The U.S. House of Representatives, where Republicans hold the majority, voted almost unanimously to demand the release of Justice Department files related to the late Jeffrey Epstein, who had been convicted of sex crimes. The outcome was decisive even though President Donald Trump had resisted the initiative for months and abandoned his position only two days before the vote. The resolution passed 427–1 and was sent to the Republican-controlled Senate. Senate Majority Leader John Thune told reporters the measure could be approved unanimously, possibly the same day.

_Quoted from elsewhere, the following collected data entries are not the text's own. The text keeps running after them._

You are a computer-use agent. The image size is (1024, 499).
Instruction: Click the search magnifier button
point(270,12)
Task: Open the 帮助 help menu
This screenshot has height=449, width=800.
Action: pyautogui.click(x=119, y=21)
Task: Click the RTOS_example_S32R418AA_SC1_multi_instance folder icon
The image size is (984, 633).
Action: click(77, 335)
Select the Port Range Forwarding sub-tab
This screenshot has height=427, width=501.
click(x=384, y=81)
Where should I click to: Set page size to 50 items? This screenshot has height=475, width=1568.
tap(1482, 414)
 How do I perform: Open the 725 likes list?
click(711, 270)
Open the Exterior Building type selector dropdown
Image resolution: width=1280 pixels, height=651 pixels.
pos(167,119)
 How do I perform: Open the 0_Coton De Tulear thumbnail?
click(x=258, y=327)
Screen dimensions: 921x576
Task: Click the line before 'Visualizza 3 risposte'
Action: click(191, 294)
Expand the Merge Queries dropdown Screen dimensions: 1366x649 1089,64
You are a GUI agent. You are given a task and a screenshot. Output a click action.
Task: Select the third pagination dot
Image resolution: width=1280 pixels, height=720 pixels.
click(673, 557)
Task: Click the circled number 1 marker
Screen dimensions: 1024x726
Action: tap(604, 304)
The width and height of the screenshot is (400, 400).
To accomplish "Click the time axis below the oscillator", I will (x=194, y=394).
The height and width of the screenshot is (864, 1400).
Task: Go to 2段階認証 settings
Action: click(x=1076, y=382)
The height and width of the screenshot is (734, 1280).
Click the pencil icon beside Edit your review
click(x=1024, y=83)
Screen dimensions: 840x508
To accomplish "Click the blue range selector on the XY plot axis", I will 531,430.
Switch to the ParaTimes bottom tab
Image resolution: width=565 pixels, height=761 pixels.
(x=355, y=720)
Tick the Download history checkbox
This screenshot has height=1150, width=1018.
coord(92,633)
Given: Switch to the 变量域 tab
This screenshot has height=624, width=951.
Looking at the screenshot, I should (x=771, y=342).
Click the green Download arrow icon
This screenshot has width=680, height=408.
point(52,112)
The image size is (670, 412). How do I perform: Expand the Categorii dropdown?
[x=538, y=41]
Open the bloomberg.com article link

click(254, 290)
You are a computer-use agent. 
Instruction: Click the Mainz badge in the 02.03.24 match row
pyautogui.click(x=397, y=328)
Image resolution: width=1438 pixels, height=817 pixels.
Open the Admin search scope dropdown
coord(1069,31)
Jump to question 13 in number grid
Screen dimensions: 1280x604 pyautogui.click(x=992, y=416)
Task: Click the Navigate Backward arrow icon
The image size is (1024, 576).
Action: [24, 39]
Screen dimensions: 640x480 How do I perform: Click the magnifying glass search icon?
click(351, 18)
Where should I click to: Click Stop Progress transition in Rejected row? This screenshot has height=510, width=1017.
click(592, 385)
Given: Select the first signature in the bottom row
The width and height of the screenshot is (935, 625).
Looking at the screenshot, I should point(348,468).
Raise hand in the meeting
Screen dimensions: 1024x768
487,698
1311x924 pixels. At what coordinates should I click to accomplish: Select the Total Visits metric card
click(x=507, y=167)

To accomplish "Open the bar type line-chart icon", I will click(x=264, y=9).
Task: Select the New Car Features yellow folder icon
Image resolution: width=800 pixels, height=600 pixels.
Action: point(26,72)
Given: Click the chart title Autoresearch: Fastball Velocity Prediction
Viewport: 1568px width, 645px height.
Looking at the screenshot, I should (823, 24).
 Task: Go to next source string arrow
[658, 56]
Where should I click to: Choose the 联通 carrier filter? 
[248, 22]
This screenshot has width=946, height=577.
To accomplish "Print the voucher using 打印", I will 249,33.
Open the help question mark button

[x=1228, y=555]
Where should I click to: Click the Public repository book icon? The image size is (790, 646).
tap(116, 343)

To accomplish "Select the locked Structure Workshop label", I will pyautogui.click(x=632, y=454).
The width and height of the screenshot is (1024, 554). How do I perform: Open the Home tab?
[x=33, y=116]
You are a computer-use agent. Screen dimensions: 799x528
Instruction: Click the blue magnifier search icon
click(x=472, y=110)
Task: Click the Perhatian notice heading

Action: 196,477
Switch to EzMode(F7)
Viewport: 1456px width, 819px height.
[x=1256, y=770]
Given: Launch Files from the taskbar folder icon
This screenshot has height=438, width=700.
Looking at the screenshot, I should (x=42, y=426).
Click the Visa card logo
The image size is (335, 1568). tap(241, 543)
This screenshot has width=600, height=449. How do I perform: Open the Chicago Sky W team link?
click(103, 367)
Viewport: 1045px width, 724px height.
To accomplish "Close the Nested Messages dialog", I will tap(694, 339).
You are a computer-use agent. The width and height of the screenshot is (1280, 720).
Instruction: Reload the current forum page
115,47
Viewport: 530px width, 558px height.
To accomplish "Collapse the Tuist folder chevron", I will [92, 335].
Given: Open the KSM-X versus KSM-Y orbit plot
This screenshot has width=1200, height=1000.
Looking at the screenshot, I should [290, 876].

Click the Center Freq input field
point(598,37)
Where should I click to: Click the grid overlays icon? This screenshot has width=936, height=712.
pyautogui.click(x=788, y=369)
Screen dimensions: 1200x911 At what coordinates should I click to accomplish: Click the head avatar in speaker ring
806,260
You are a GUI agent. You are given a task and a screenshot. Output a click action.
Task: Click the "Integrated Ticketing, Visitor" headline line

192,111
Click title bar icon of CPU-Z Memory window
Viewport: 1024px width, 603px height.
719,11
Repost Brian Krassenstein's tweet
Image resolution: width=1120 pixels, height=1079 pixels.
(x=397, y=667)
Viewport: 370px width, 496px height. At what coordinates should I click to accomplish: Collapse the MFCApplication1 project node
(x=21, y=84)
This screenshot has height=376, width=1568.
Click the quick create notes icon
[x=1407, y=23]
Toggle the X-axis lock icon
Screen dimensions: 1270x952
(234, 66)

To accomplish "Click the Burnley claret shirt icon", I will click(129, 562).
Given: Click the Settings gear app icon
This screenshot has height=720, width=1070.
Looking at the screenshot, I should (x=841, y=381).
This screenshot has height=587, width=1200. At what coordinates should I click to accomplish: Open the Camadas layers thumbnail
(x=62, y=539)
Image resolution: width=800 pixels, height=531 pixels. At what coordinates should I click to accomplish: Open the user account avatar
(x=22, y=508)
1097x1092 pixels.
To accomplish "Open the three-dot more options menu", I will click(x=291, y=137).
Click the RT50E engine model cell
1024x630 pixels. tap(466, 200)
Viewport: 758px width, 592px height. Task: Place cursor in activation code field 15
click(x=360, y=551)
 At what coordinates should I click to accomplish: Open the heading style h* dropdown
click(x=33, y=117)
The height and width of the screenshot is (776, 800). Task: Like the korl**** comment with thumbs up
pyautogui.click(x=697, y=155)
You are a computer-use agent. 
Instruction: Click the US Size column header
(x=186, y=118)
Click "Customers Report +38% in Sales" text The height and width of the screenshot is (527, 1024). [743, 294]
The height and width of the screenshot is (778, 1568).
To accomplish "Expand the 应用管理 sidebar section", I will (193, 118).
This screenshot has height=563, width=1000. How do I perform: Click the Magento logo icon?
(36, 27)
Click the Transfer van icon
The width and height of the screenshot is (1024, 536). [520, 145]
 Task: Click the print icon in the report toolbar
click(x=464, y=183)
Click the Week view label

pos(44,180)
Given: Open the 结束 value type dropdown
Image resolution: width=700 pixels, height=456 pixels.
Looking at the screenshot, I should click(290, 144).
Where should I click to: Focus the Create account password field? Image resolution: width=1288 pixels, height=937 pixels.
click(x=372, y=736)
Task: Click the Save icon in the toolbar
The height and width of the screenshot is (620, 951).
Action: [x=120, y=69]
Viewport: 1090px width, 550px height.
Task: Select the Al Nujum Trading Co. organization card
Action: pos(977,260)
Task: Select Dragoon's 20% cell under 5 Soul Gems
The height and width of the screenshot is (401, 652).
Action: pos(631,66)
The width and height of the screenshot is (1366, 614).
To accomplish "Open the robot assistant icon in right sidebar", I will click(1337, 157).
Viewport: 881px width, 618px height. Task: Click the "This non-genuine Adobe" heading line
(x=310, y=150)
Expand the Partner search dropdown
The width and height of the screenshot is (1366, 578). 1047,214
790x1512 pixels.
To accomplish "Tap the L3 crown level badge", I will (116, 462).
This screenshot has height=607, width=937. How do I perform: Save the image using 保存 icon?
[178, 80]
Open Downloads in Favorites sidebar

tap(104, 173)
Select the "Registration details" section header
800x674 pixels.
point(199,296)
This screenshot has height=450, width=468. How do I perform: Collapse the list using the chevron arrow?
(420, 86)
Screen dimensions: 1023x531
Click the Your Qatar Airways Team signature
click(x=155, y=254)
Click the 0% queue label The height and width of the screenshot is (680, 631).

The battle over releasing the Epstein files has sharpened internal Republican divisions and strained Trump’s ties with some of his most loyal allies. On the eve of the vote, roughly two dozen women who say they were abused by Epstein appeared outside the Capitol alongside a bipartisan group of lawmakers, demanding that all records be made public. They held childhood photographs of themselves—the age, they said, when they first encountered Epstein, the New York financier with access to the upper reaches of American politics and business. After the resolution passed, the women stood in the public gallery applauding lawmakers; some wept and embraced one another.
The Epstein scandal has posed political risks for Trump for months, not least because he helped fuel the conspiratorial narratives circulating among his supporters. Many Trump voters remain convinced that his administration concealed Epstein’s possible ties to powerful figures and obscured the circumstances of his death, officially ruled a suicide in a Manhattan jail in 2019.